Rohde created a program that put an initial population on a map of the world at some date in the past, ranging from 7,000 to 20,000 years ago. Then the program allowed those initial inhabitants to go about their business. He allowed them to expand in number according to accepted estimates of past population growth, but had to cap the expansion at 55 million people due to computing limitations. Although unrealistic in some respects -- 55 million is a lot less than the 6.5 billion people who actually live on Earth today -- he found through trial and error that the limitation did not significantly change the outcome with regard to common ancestry.

The model also had to allow for migration based on what historians, anthropologists and archaeologists know about how frequently past populations moved both within and between continents. Rohde, Chang and Olson chose a range of migration rates, from a low level where almost nobody left their native home to a much higher one where up to 20 percent of the population reproduced in a town other than the one where they were born, and one person in 400 moved to a foreign country.

Allowing very little migration, Rohde's simulation produced a date of about 5,000 B.C. for humanity's most recent common ancestor. Assuming a higher, but still realistic, migration rate produced a shockingly recent date of around 1 A.D.

Some people even suspect that the most recent common ancestor could have lived later than that.

"A number of people have written to me making the argument that the simulations were too conservative," Rohde said.

Migration is the key. When a people have offspring far from their birthplaces, they essentially introduce their entire family lines into their adopted populations, giving their immediate offspring and all who come after them a set of ancestors from far away.

People tend to think of preindustrial societies as places where this sort of thing rarely happened, where virtually everyone lived and died within a few miles of the place where they were born. But history is full of examples that belie that notion.

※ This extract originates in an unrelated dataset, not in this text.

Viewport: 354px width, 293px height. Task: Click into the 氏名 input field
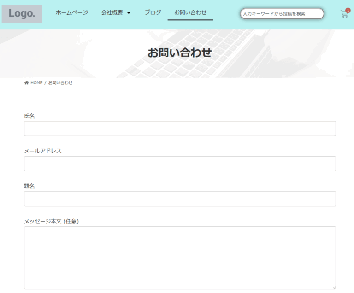click(x=180, y=129)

Take Alexander the Great, who conquered every country between Greece and northern India, siring two sons along the way by Persian mothers. Consider Prince Abd Al-Rahman, son of a Syrian father and a Berber mother, who escaped Damascus after the overthrow of his family's dynasty and started a new one in Spain. The Vikings, the Mongols, and the Huns all traveled thousands of miles to burn, pillage and -- most pertinent to genealogical considerations -- rape more settled populations.

More peaceful people moved around as well. During the Middle Ages, the Gypsies traveled in stages from northern India to Europe. In the New World, the Navaho moved from western Canada to their current home in the American Southwest. People from East Asia fanned out into the South Pacific Islands, and Eskimos frequently traveled back and forth across the Bering Sea from Siberia to Alaska.

"These genealogical networks, as they start spreading out they really have the ability to get virtually everywhere," Olson said.

Though people like to think of culture, language and religion as barriers between groups, history is full of religious conversions, intermarriages, illegitimate births and adoptions across those lines. Some historical times and places were especially active melting pots -- medieval Spain, ancient Rome and the Egypt of the pharaohs, for example.

"And the thing is, you only need one," said Mark Humphrys, an amateur anthropologist and professor of computer science at Dublin City University.

One ancestral link to another cultural group among your millions of forbears, and you share ancestors with everyone in that group. So everyone who reproduced with somebody who was born far from their own natal home -- every sailor blown off course, every young man who set off to seek his fortune, every woman who left home with a trader from a foreign land -- as long as they had children, they helped weave the tight web of brotherhood we all share.